(Collected data)
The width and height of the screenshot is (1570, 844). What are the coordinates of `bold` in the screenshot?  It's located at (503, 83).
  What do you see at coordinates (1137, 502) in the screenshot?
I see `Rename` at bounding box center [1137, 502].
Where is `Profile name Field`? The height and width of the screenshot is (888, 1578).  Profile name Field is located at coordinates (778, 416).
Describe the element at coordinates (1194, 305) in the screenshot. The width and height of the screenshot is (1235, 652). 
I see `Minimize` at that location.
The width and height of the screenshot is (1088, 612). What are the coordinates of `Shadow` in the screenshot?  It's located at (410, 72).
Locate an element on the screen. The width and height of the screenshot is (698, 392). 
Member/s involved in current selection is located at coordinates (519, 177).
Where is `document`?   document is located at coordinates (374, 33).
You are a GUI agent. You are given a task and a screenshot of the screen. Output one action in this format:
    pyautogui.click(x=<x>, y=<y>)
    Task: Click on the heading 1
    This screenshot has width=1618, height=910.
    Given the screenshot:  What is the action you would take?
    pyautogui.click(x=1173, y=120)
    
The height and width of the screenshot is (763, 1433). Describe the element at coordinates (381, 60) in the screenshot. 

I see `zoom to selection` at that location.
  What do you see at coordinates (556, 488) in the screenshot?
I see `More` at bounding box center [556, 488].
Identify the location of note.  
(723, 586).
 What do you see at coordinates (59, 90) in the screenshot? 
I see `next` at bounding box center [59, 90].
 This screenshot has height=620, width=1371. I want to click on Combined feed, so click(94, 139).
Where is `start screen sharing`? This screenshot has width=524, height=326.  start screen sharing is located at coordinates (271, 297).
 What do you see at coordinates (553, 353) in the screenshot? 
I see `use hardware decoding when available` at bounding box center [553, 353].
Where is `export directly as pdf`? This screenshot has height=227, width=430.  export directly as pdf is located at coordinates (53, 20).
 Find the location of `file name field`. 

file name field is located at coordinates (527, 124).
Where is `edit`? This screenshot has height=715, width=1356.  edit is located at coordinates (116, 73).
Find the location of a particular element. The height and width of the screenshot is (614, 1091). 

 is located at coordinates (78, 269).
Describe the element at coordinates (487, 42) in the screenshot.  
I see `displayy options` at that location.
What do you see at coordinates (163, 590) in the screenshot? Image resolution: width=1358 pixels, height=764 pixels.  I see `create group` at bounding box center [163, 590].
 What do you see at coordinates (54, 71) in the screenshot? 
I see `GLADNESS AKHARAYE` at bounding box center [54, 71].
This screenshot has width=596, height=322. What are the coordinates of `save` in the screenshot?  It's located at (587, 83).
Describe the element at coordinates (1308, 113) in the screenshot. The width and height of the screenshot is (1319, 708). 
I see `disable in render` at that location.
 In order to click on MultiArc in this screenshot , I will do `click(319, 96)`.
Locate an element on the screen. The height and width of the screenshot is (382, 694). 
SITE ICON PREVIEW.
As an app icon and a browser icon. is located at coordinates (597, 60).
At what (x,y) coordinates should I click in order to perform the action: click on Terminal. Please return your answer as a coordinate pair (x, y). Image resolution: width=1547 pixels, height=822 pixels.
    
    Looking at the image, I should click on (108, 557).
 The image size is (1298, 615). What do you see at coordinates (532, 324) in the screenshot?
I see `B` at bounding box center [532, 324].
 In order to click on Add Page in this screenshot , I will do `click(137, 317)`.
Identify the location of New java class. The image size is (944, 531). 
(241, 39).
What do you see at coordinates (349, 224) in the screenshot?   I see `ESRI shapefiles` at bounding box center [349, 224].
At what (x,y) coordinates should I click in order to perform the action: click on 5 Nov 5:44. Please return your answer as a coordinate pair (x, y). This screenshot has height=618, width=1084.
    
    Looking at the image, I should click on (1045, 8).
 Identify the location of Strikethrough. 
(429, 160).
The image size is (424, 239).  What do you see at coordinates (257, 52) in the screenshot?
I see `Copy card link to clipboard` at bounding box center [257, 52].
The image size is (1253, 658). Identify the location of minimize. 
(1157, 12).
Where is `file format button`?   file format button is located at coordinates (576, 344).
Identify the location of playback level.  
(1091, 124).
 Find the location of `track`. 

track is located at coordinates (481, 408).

_What is asked_: Retype the records verbatim, beginning at the line that contains "Identify the location of Strikethrough." and continuing through the end of the records.

_Output_:
 Identify the location of Strikethrough. 
(429, 160).
The image size is (424, 239).  What do you see at coordinates (257, 52) in the screenshot?
I see `Copy card link to clipboard` at bounding box center [257, 52].
The image size is (1253, 658). Identify the location of minimize. 
(1157, 12).
Where is `file format button`?   file format button is located at coordinates (576, 344).
Identify the location of playback level.  
(1091, 124).
 Find the location of `track`. 

track is located at coordinates (481, 408).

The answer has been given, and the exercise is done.